* Text excerpt *
+++++

Ahhh it must be because he's annoyed, this isn't her subject after all. In which case, ALTERNATIVELY- consider CS major scara with darling in some non-STEM field passively calling her dumb and insulting her intelligence whenever they come to "study" because: what? She doesn't know how to install Windows? Ha
Only reason she has a decent gpa is because you don't actually need brains or talent for those art "subjects" and they are more suited to females anyway because it's not like they contribute much to society or are very intelligent, unlike him-
I remember my university had these little rooms in their library that were basically tiny study rooms with a couch and chairs, but like no windows, and were advertised as two-way soundproof to help you study and let me tell you. Y’all. People had sex in those. A lot. It happened a lot.
But the thing is they had no tables with desk-type chairs, only like coffee tables and lounge chairs, so if you wanted to work with someone else on something you kinda had to use the sofa which could be very awkward. Anyway
Oh he's absolutely a STEM snob that looks down on humanities majors. They’re for people with no real skills, who lack the ability to do more important stuff… or God forbid, you're a fine arts major of some kind. Very typical girl stuff, they waste money on useless degrees because they insist on having equally useless jobs. You’re probably going to be a future HR person, getting random guys fired for harmless comments and such.
So he always talks to you in such a condescending way, as if the things he’s explaining are so very obvious or simple that it’s a chore to explain it to you. You need to be aware of how intellectually inferior you are.
Also he’s one of those boys for whom “disgusted” is really just turned on, he lacks the ability to distinguish it — like it’s arousing, but it’s irritating that it’s arousing because he can’t do anything about it, so he identifies that feeling as disgust when it’s really just unbearable levels of sexual frustration compounded with bitterness. Ugh.

+++++

* Problems to work on *
1. Using the text excerpt, decide whether each statement agrees with it, answering yes or no and quoting the words that settle it.
(a) The small study rooms in the university library had windows.
(b) The study rooms were advertised as two-way soundproof.
(c) The study rooms had tables with desk-type chairs.
2. Answer these questions from the text excerpt.
(a) What does the text say she doesn't know how to install?
(b) What furniture did the study rooms have instead of tables with desk-type chairs?
(c) What future job does the text say you are probably going to have?
3. Retype the text excerpt between "So he always" and "with bitterness. Ugh.", inclusive.
The entries that come next are separate material and are unrelated to the text excerpt.

+++++

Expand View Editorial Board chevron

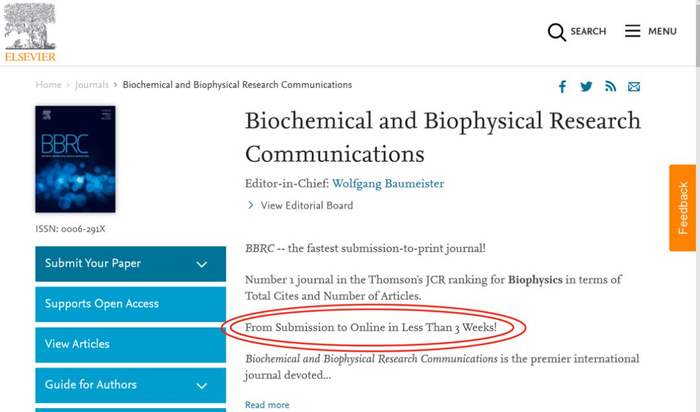(x=251, y=206)
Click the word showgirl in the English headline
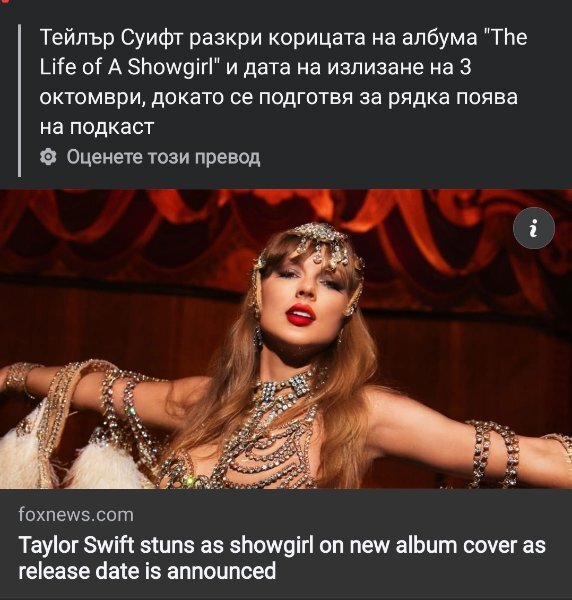 pyautogui.click(x=272, y=546)
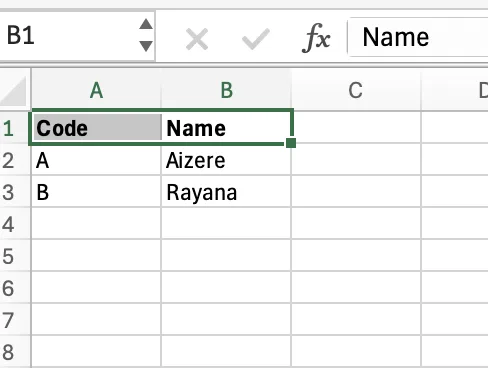This screenshot has height=368, width=488.
Task: Select the cell containing Aizere
Action: point(226,160)
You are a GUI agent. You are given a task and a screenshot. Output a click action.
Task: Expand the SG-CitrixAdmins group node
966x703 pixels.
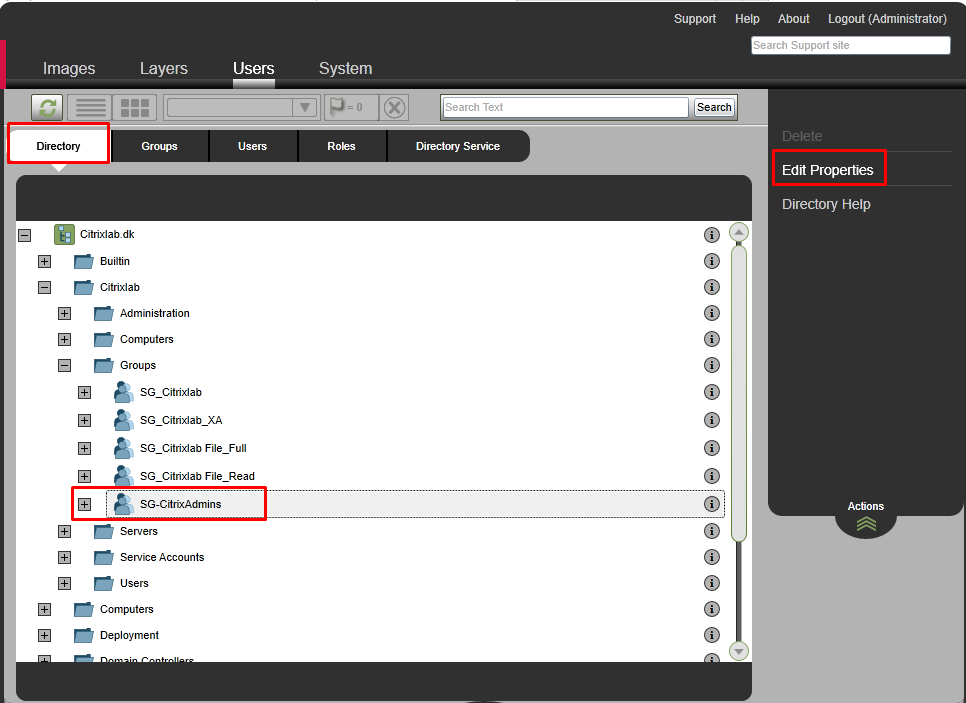point(84,504)
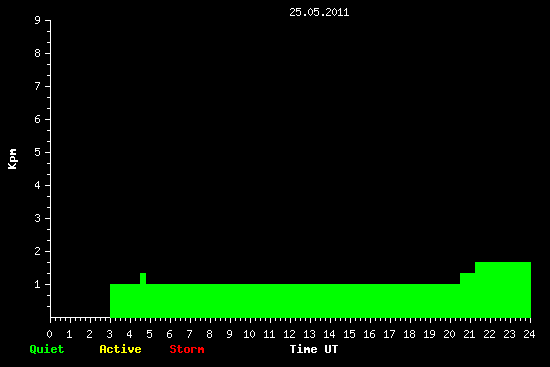The width and height of the screenshot is (550, 367).
Task: Click the 5 value on Kp axis
Action: [38, 152]
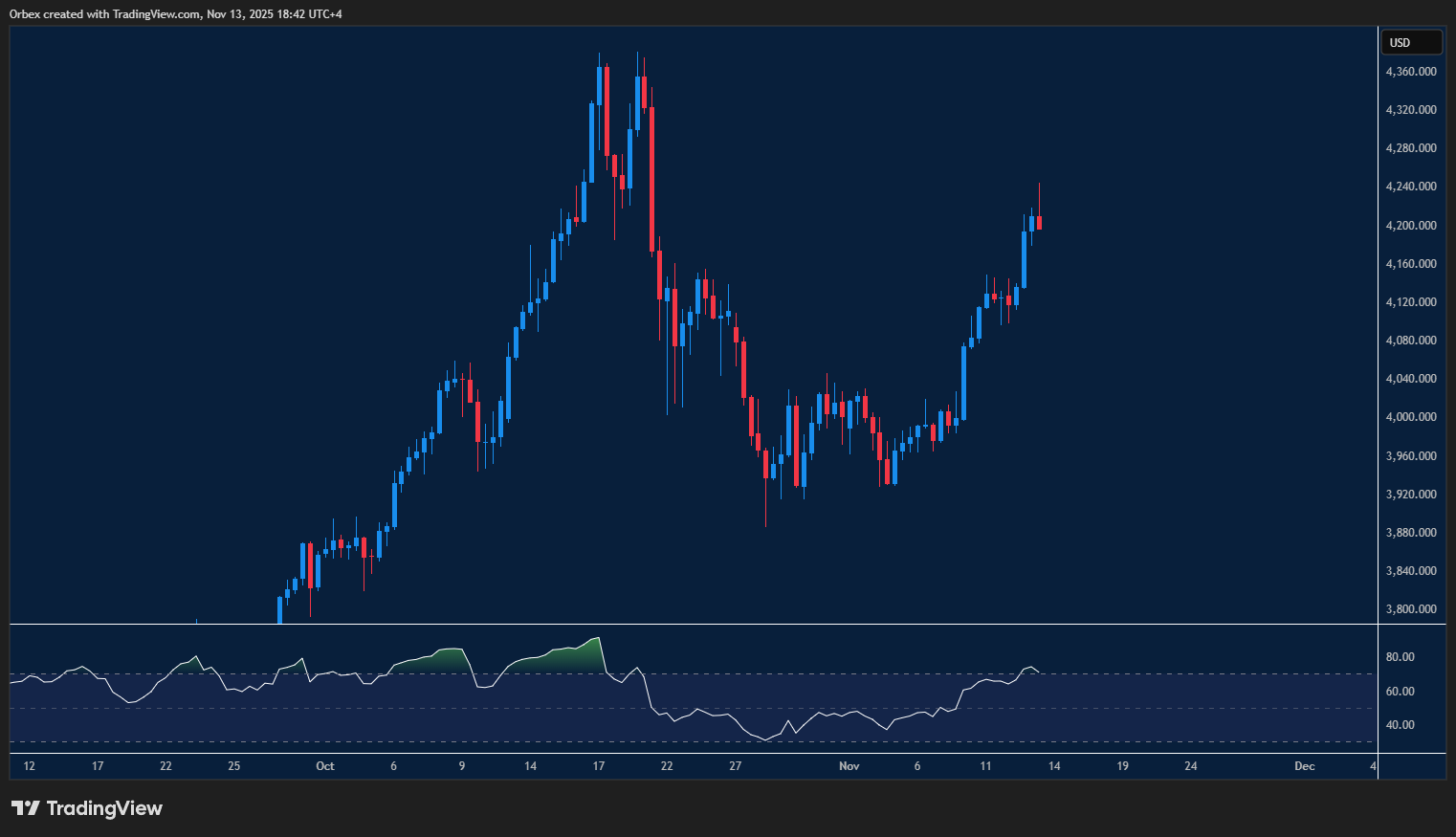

+++++

* Numbered answers *
1.
(a) No: "but like no windows"
(b) Yes: "were advertised as two-way soundproof"
(c) No: "they had no tables with desk-type chairs"

2.
(a) Windows
(b) Coffee tables and lounge chairs
(c) An HR person

3.
So he always talks to you in such a condescending way, as if the things he’s explaining are so very obvious or simple that it’s a chore to explain it to you. You need to be aware of how intellectually inferior you are.
Also he’s one of those boys for whom “disgusted” is really just turned on, he lacks the ability to distinguish it — like it’s arousing, but it’s irritating that it’s arousing because he can’t do anything about it, so he identifies that feeling as disgust when it’s really just unbearable levels of sexual frustration compounded with bitterness. Ugh.